Edit: from all this talk of reproducibility, I wonder what percentage of cutting edge ML research is reproducible (either from lack of public training sets / not enough compute)

5 comments

There are definitely studies criticizing ML publications similarly. As a kind of statistics (but often without the rigor), screwups make ML methods appear better than they really are. Hence the literature is packed with screwups.

Other CS subfields that get a lot of criticism are "network science" and bioinformatics.

I've been playing with some ML lately. I'm sure some of this is because I only have a high level understanding of what I'm doing, but it really feels like throwing things at the problem and see what sticks and is fast.

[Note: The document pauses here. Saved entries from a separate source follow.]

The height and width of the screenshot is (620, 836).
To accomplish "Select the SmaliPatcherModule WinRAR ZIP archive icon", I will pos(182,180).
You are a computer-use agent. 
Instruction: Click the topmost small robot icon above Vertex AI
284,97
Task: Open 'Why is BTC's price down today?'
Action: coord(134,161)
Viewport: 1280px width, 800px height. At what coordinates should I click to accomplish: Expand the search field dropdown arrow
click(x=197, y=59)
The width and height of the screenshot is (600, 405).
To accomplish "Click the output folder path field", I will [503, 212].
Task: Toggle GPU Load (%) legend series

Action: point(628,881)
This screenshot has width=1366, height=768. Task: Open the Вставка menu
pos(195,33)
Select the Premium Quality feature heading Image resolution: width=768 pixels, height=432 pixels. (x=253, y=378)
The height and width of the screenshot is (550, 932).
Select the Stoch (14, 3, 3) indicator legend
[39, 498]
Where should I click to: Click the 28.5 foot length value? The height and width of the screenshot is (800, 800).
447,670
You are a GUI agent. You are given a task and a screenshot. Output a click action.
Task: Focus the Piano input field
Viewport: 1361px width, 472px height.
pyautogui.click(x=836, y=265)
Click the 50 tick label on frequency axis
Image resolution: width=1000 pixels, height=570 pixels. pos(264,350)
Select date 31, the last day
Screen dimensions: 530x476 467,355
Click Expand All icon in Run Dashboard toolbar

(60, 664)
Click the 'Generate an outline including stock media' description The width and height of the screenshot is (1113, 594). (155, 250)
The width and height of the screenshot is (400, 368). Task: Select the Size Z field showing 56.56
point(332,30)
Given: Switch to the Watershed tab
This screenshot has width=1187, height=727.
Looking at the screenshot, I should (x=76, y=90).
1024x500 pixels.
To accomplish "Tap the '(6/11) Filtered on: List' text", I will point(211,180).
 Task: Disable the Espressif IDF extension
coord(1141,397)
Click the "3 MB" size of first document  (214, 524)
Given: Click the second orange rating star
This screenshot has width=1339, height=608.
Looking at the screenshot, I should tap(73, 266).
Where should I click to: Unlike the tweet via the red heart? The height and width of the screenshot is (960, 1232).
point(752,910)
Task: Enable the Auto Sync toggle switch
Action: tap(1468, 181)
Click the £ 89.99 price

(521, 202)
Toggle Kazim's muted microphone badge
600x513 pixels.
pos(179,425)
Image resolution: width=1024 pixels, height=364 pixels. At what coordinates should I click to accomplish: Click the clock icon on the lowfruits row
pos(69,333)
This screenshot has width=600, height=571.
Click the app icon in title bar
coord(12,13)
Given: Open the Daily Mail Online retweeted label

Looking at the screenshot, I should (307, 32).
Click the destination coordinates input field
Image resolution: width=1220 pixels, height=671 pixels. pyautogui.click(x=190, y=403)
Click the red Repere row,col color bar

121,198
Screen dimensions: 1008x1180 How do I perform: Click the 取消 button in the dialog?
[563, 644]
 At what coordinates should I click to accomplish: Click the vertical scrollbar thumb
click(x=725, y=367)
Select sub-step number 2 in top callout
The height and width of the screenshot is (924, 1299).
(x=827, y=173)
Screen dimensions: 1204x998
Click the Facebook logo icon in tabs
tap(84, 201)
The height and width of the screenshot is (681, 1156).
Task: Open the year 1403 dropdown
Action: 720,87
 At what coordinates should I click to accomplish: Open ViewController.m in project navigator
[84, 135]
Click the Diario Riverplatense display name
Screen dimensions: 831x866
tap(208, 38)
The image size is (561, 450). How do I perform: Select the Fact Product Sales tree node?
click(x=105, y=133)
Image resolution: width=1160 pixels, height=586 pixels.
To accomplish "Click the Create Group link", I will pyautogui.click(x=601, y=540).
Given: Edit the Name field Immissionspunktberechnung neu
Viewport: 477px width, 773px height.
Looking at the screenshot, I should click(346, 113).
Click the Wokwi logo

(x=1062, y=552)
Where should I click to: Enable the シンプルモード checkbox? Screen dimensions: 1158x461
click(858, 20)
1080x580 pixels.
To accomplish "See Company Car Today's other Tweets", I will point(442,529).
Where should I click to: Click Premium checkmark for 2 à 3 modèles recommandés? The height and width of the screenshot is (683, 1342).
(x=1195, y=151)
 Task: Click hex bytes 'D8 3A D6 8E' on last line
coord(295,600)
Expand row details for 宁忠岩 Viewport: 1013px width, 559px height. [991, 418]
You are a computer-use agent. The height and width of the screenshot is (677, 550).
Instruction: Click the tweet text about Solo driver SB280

Add features, remove features, try different network architectures, different activation functions, etc. I think the best understood thing might be overfitting, which is oddly reassuring.
> ...throwing things at the problem and see what sticks and is fast.

That generally isn't enough to get published nowadays though, at least in a simple sense (in a broader sense that process might describe all research, of course). To get published requires some deeper demonstration of a new kind of method that not only works, but is superior to all that preceded it in some important way. In other words you show your new method compared to other methods, where yours must be better. Obviously, bad research here can show a supposed advantage by either doing a unfair job applying competing methods, or overfitting their new methods. Or both. As I understand it, the first one is quite common: comparing a poorly-tuned old method to a carefully-tuned new method.

Well yes. I remember hearing that there are now meta-networks, networks that optimize other networks by mechanisms you described.
ML has the benefit though of a rapid turnaround time from Academia -> Industry. Things that work/replicate will be immediately used to make money. Things that don't work will be abandoned pretty quickly (at least outside of ML researchers).
There are tons of replication issues across the sciences, they are just most salient in the Social Sciences because the topic is just really hard to study well.

Clinical trials can often be flawed, even if the stats are fine, just in how they sample. For example, women are often excluded from trials due to hormonal changes, but how drugs impact women is really important! Participants are also typically drawn from specific locations, and so may not be representative of people with different diets, lifestyles, and environmental factors.

Physics has its own controversies, though not always directly related to replication. For example, Harry Collins recounts the social factors involved in the discovery of gravitational waves: https://blogs.sciencemag.org/books/2017/03/28/harry-collins-...

Biological sciences are more often than not just as difficult to reproduce, mostly due to the difficulty of controlling living organisms, the somewhat random nature of the outcome, and p-hacking.
He mentions that epidemiology has actually more severe problems than economics. Having read some epi papers I understand why. Not sure if you'd count that as a physical or social science though: at least theoretically it's biologically based, but in reality the data it works with is mostly social and demographic.